The meta-analysis also found that girls were more likely to have sleep disturbances than boys, which is consistent with the notion that girls usually have a higher risk of mental health-related problems [11, 40]. Possible reasons for the gender difference may include an increased risk of interpersonal stressors, more experience of violence, increased screen time, and reduced outdoor activities during the COVID-19 pandemic in girls [33, 41].

We found a negative relationship between study quality and sleep disturbance prevalence. High-quality studies are usually associated with random sampling, well-trained interviewers, and well-validated measures, all of which could reduce the likelihood of false detection of sleep disturbances and as such, result in a relatively lower prevalence compared to poor-quality studies. In this meta-analysis, most of the included studies were rated as moderate study quality, and therefore high-quality studies that use random sampling, well-trained interviewers, and well-validated measures should be conducted in the future.
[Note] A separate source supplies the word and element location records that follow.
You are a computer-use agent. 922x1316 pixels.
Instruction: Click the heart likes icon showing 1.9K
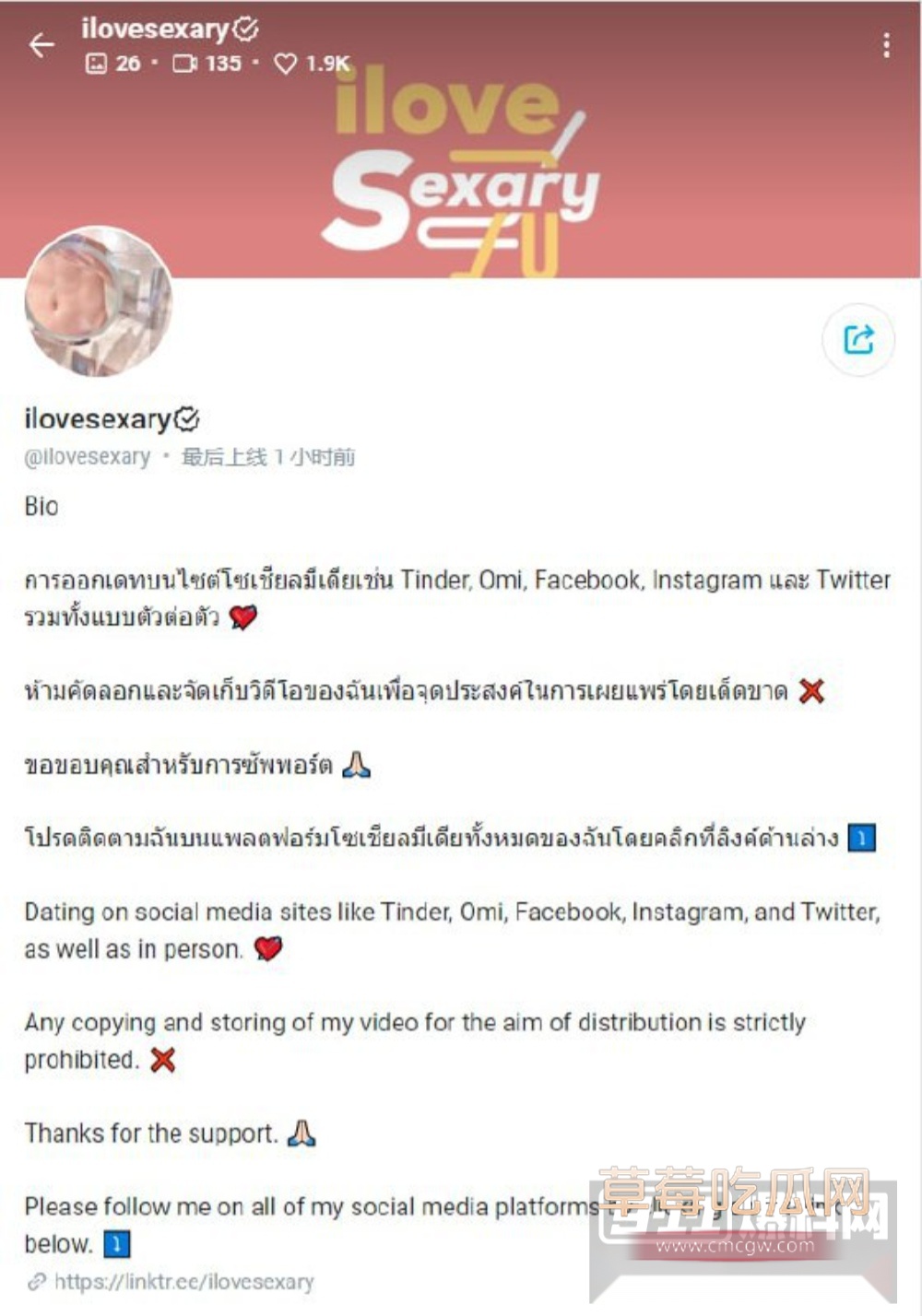[x=286, y=64]
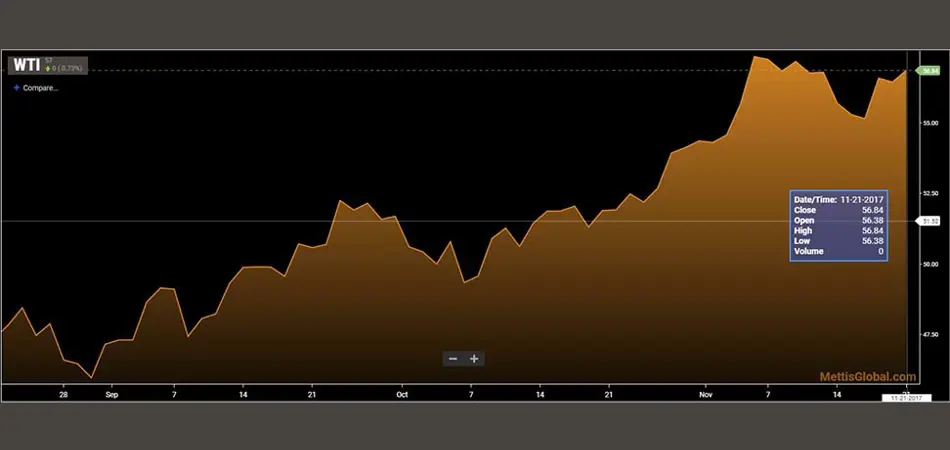Click the 28 date label on time axis
The height and width of the screenshot is (450, 950).
[63, 394]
The strengths of this meta-analysis include the large number of studies and pooled sample size from both international and Chinese databases. Considering that COVID-19 was first reported in China and that many of the relevant studies were published in Chinese-language journals, it is important to include studies from Chinese-language databases. Several limitations should be noted. First, most of the studies conducted in the early stage of the pandemic (February–March 2020) were conducted in East Asia. Second, most studies were cross-sectional in nature; therefore, the dynamic changes in sleep disturbance prevalence between different periods could not be examined. Third, convenience sampling was used in most studies, which limits the representativeness of the study sample. Fourth, factors associated with sleep disturbances, such as academic pressure at school and psychiatric comorbidities, were not examined due to insufficient data. Finally, heterogeneity is unavoidable when conducting the meta-analysis of epidemiological studies [42, 43], even if subgroup meta-regression analyses were performed.

In conclusion, sleep disturbances were common in children and adolescents during the COVID-19 pandemic, particularly in children. Considering the negative impact of sleep disturbances on daily life, academic performance, and well-being, appropriate prevention and treatment measures should be implemented for this vulnerable population.